What is required → Could you please count how many lines in the data below hold the string "computer"? Reply with only the number.

Stored items

━━━━━━━━━━━━━━━━━━━━━━━━━━━━━━

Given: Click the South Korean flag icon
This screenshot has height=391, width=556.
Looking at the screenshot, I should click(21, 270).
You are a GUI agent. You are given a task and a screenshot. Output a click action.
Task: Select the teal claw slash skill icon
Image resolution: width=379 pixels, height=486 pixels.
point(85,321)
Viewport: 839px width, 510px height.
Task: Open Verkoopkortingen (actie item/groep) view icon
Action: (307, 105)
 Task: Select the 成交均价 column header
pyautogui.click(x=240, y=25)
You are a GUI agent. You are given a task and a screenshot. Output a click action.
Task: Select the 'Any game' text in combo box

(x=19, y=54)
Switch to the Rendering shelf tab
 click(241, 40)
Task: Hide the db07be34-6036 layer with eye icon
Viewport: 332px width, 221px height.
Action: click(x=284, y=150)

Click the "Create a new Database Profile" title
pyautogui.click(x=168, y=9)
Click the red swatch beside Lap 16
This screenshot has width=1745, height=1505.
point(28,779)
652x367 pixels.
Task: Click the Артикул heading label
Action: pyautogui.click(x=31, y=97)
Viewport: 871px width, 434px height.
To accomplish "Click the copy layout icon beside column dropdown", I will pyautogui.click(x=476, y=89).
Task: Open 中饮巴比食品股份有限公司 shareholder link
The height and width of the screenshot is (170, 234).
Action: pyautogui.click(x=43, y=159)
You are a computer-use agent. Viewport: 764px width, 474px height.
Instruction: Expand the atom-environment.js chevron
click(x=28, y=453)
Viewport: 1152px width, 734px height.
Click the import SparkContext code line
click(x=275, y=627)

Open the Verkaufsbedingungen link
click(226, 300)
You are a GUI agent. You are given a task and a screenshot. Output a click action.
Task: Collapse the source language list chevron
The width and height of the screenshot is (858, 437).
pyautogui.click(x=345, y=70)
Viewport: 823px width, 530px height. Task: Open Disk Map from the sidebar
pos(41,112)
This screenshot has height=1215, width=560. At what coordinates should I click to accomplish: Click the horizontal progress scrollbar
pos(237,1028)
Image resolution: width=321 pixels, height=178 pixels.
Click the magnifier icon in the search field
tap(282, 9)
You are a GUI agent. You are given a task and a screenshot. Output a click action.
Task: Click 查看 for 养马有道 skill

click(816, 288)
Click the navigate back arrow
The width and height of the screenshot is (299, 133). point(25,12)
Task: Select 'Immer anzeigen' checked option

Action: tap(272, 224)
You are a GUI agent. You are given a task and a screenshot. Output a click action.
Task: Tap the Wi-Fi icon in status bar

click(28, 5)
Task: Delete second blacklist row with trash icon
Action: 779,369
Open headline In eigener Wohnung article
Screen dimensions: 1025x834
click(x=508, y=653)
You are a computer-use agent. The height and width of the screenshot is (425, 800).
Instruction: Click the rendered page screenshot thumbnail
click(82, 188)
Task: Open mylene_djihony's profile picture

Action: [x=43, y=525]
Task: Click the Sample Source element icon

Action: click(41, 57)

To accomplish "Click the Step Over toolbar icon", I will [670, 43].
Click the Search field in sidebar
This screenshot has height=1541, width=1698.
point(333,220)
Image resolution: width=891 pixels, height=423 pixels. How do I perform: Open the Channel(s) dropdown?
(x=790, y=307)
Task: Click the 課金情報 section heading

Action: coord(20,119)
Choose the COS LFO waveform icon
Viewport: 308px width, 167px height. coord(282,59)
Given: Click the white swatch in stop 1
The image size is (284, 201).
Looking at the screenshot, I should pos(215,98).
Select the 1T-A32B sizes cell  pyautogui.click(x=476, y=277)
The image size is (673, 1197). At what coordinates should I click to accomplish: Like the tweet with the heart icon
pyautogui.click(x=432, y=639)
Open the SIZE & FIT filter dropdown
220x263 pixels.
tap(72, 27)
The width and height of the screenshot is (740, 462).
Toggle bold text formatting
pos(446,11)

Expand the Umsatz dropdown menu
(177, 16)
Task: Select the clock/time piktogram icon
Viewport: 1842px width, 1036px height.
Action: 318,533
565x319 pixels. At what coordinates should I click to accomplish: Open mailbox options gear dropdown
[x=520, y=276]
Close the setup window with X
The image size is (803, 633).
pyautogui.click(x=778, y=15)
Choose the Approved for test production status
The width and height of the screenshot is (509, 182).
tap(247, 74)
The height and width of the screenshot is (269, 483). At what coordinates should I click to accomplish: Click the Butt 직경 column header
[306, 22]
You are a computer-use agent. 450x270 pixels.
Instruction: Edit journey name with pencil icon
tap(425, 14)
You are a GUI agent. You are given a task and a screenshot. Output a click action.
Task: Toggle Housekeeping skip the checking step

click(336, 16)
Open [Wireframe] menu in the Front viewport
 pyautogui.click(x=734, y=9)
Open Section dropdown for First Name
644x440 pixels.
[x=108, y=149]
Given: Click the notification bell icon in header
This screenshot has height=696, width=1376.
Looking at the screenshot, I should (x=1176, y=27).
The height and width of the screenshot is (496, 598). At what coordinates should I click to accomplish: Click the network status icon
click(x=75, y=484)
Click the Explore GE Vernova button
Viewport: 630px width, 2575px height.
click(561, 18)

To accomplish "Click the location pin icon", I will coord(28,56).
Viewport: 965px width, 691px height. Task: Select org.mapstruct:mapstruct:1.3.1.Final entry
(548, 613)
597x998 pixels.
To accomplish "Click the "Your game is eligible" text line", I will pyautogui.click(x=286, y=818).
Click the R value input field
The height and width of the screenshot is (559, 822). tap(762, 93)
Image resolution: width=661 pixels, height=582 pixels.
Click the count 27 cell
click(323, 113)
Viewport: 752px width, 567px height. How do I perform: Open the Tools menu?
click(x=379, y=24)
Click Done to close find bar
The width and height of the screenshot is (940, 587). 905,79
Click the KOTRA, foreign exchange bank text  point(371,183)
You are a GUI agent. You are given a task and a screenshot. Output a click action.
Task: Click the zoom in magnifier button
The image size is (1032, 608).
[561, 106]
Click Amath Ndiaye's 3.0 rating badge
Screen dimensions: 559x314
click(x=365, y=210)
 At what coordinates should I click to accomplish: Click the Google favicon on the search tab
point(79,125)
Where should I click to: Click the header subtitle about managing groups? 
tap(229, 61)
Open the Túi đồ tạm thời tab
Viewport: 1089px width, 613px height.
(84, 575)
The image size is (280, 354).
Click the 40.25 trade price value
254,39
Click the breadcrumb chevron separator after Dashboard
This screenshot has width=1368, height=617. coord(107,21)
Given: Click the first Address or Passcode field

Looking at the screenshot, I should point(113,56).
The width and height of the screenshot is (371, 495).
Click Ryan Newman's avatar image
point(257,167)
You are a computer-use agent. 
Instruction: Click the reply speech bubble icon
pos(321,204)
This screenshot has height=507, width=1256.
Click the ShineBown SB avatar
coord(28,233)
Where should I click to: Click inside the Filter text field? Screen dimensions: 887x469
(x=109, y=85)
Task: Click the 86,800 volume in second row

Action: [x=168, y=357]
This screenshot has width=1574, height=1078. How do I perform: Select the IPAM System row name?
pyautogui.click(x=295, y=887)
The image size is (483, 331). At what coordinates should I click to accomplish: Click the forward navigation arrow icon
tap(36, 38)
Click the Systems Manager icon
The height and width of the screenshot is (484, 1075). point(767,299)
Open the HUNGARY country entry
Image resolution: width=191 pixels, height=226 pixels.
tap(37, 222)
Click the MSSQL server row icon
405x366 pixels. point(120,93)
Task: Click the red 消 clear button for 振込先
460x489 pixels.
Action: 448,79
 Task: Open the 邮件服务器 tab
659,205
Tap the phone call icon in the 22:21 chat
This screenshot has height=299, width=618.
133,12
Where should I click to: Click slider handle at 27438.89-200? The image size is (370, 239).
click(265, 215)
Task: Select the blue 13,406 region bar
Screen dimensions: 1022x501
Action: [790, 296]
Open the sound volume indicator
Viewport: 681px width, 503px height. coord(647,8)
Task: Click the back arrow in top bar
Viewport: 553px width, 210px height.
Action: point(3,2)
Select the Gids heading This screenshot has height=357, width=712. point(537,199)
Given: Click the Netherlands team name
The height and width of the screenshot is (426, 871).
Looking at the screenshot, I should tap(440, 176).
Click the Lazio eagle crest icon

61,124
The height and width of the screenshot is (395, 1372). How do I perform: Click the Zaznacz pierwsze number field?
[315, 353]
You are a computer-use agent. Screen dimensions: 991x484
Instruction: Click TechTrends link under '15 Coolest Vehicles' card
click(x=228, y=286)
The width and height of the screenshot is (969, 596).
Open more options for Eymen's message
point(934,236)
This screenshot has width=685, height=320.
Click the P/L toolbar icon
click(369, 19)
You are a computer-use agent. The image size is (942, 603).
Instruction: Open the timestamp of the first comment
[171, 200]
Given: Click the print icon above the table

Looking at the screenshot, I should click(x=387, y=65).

━━━━━━━━━━━━━━━━━━━━━━━━━━━━━━

Output of the exercise → 6